The silent gesture toward the loved ones of Travis Alexander offered a glimpse into what was likely a tense few days inside the deliberations room as the jury finally determined it could not agree on whether to sentence Arias to life in prison or execution for murdering her boyfriend.

After about 13 hours of deliberations over three days, the panel gave up.

Judge Sherry Stephens gave a heavy sigh as she announced a mistrial in the penalty phase of the case Thursday. A conference with the judge and attorneys was set for June 20 to determine how both sides want to proceed. In the interim, Stephens set a July 18 retrial date, sending prosecutors back to the drawing board to rehash the shocking case and details of sex and lies to another 12 people.

“This was not your typical trial,” Stephens told jurors. “You were asked to perform some very difficult duties.”

Jurors declined to comment and left the courthouse. But on Friday jury foreman William Zervakos told ABC’s “Good Morning America” that Arias’ testimony didn’t do her any good.

“I think 18 days hurt her. I think she was not a good witness,” he said.

“We’re charged with going in and presuming innocence, right? But she was on the stand for so long, there were so many contradicting stories.”

Zervakos said with the prosecutor’s aggressive style, that length of time testifying “would be difficult for anybody. I don’t think I’d want to sit on the stand for 18 days.”

Zervakos said he believed Alexander mentally and verbally abused Arias.

“Is that an excuse? Of course not. Does it factor in the decision that we make? It has to,” he said.

The mistrial set the stage for a whole new proceeding to determine whether the 32-year-old former waitress should get a life sentence or the death penalty for murdering Alexander five years ago. Arias stabbed and slashed him nearly 30 times, slit his throat from ear to ear and shot him in the forehead in what prosecutors described as a jealous rage after the victim wanted to end their affair and planned to head off on a trip to Mexico with another woman.

Prosecutors have the option to take the death penalty off the table, in which case a new trial wouldn’t be necessary and the judge would determine whether to sentence Arias to spend her entire life behind bars or life with the possibility of release after 25 years.

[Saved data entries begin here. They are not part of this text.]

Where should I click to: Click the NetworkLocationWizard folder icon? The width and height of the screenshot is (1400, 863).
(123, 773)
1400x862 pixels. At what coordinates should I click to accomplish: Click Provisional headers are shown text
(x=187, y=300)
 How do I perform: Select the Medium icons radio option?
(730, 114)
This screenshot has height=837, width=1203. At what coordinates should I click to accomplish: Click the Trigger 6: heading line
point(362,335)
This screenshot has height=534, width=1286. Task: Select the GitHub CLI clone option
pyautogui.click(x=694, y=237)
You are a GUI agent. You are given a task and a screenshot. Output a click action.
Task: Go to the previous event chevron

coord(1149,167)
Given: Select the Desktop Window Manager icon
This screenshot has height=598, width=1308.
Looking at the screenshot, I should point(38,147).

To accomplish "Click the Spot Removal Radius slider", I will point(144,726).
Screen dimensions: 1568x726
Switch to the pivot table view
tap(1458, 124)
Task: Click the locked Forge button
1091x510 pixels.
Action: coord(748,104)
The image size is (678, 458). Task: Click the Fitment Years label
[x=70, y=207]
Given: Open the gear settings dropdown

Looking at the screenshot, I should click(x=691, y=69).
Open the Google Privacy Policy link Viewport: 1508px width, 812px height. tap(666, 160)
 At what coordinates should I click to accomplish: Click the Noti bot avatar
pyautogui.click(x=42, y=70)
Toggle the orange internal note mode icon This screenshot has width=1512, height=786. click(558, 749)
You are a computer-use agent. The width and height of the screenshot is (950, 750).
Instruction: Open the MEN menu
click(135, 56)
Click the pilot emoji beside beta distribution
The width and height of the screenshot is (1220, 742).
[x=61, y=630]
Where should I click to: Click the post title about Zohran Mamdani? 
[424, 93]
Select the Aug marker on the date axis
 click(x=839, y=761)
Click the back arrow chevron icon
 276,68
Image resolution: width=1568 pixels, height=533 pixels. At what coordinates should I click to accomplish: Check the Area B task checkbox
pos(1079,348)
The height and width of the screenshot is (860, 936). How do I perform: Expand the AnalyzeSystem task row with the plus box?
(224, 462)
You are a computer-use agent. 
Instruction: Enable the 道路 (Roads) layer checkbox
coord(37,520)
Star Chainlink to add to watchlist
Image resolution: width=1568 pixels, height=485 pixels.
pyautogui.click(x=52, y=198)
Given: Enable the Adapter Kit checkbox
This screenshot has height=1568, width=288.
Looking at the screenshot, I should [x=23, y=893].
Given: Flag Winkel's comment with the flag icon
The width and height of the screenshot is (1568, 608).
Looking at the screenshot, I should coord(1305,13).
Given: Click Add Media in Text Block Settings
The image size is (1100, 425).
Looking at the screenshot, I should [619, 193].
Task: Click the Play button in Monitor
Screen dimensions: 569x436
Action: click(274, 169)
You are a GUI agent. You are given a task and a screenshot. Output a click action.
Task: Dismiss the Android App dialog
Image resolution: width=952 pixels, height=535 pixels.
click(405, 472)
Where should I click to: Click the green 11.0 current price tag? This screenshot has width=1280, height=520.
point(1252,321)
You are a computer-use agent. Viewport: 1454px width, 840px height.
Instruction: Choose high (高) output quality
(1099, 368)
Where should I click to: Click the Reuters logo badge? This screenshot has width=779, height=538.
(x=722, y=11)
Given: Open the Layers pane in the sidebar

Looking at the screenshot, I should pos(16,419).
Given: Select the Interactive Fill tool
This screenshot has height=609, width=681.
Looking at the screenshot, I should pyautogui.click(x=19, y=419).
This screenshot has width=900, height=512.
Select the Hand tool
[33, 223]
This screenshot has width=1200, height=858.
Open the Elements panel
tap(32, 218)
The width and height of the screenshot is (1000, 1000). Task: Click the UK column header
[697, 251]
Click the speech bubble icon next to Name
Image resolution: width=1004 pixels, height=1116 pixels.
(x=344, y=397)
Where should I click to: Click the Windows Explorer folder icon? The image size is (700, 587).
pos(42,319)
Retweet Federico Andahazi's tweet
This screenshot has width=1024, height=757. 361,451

Should the state decide to seek death again, jury selection alone could take weeks, given the difficulty of seating an impartial panel in a case that has attracted global attention.

The guilty verdict of first-degree murder would stand, leaving the new panel only tasked with sentencing Arias. However, former Maricopa County Attorney Rick Romley said the case could drag on for several months as the new jury reviews evidence and hears opening statements, closing arguments and witness testimony in a “Cliffs Notes” version of the trial.

If the second jury cannot reach a unanimous decision, the judge would then sentence Arias to one of the life-in-prison options. The judge cannot sentence Arias to death.